#### [EXERCISE GOAL]
Copy nothing but the lines below running from the line containing "Given: Click the Ausgewählte Seiten heading" through the line containing "The image size is (962, 752).", both end lines included.

· · · ·

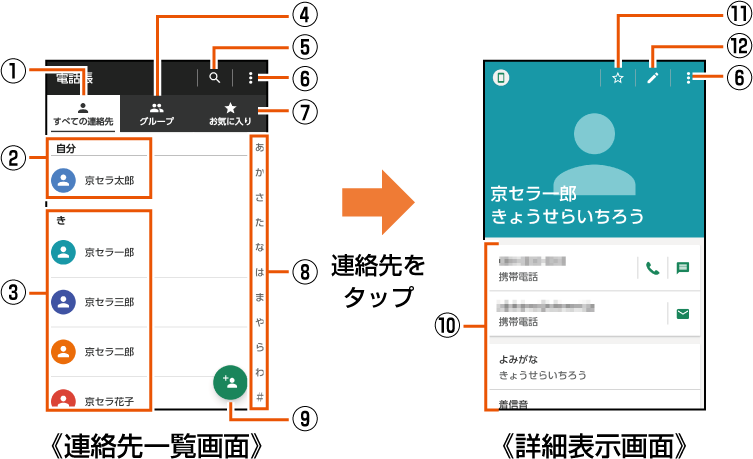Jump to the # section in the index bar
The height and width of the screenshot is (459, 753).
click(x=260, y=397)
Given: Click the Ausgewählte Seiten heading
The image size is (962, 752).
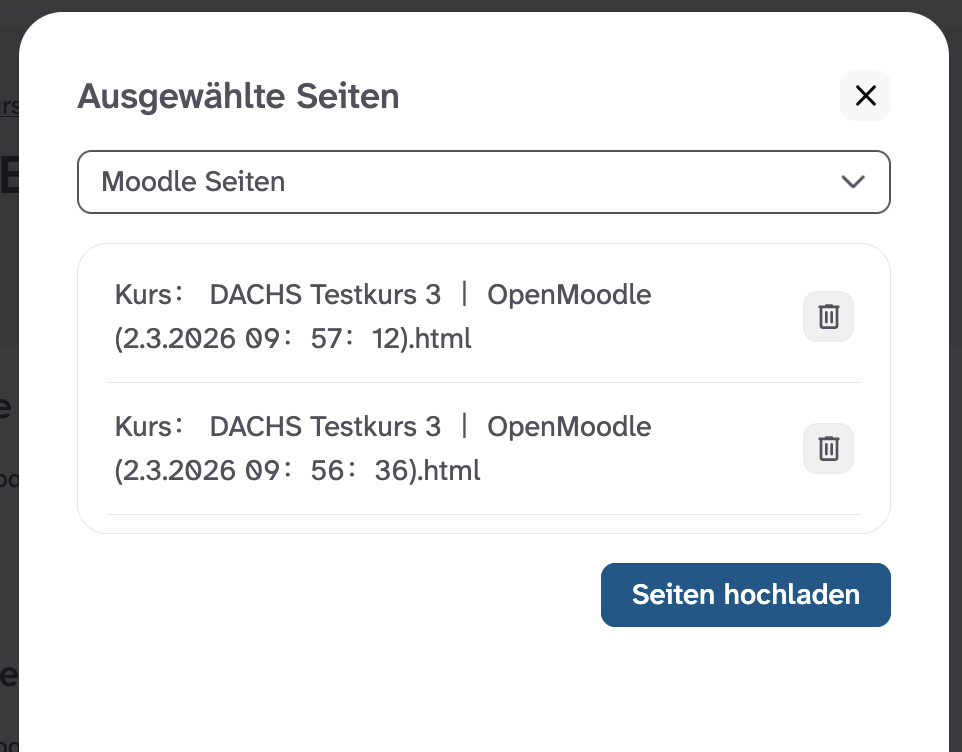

· · · ·

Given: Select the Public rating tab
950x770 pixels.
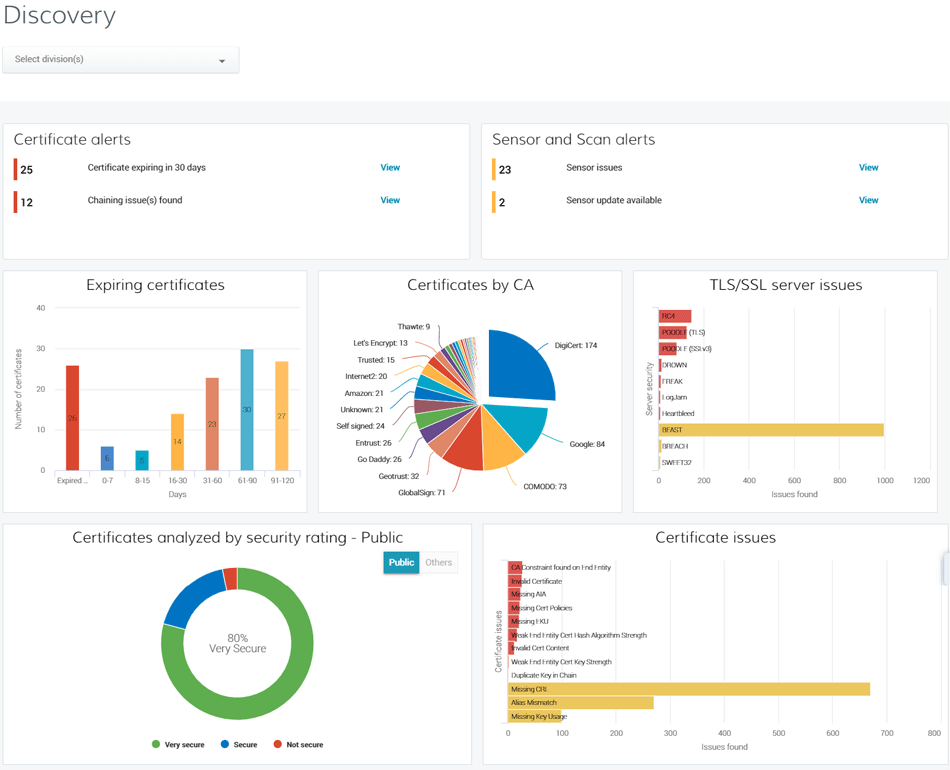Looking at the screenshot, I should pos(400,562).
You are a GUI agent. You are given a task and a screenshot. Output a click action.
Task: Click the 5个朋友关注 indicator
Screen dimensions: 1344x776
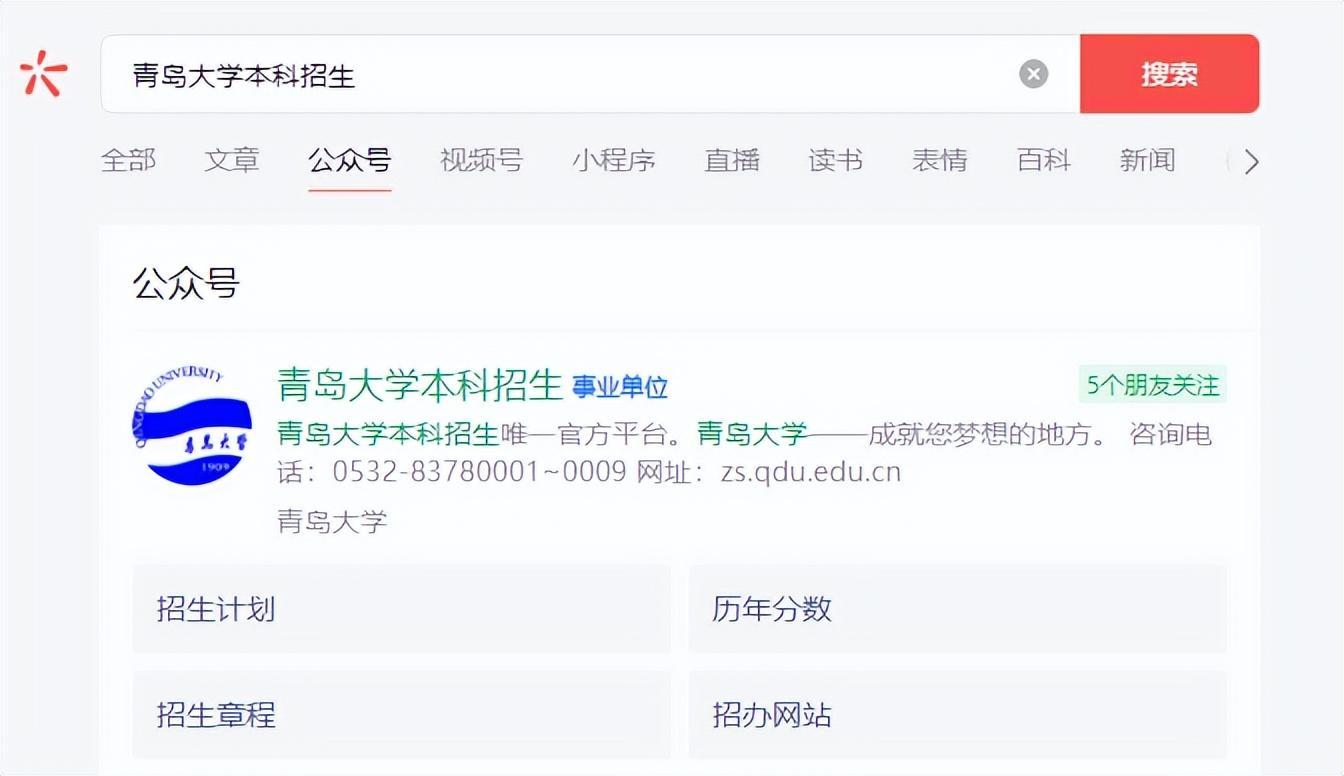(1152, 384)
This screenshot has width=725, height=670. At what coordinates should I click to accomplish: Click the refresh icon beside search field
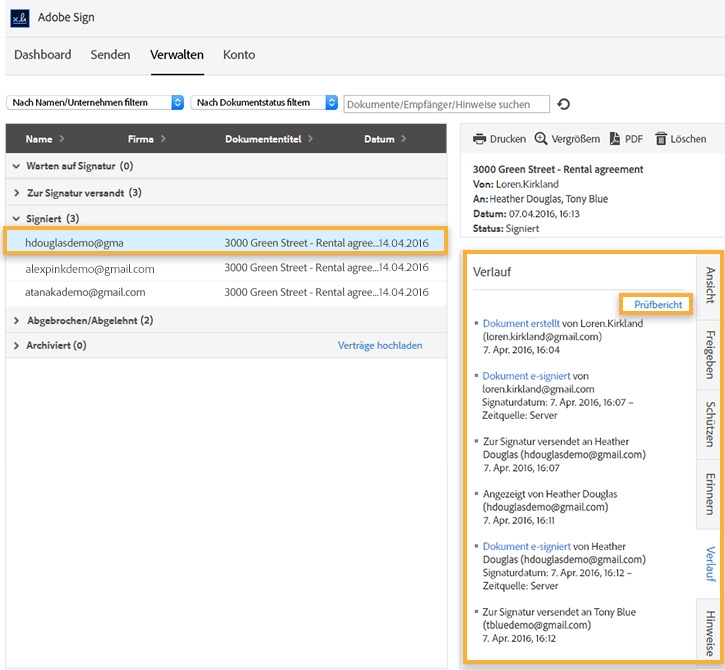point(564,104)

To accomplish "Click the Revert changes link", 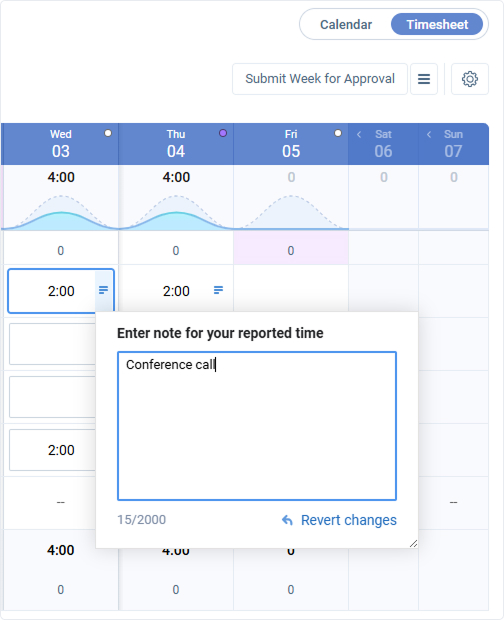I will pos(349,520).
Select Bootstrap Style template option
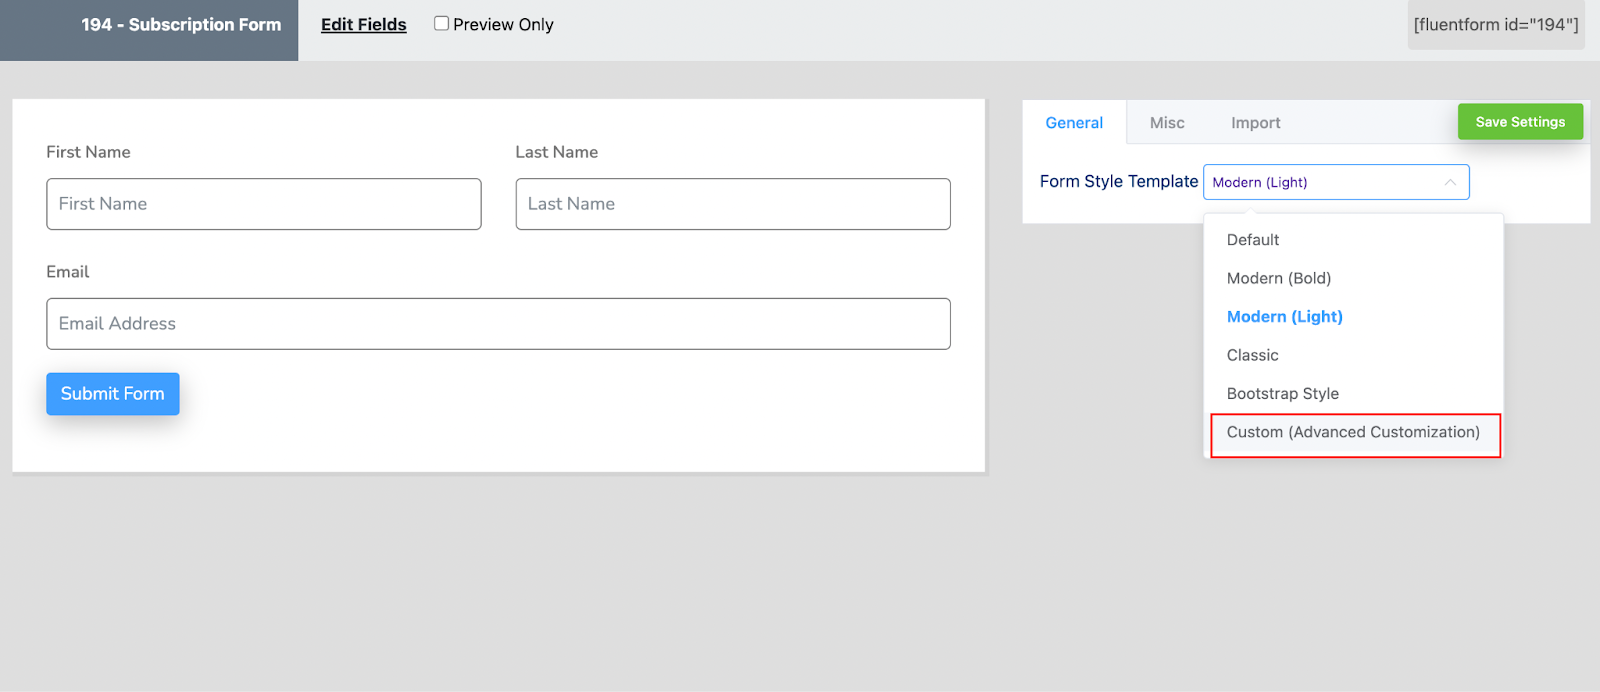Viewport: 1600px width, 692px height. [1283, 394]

· · · ·

#### [RESULT FOR THIS TASK]
Given: Click the Ausgewählte Seiten heading
The image size is (962, 752).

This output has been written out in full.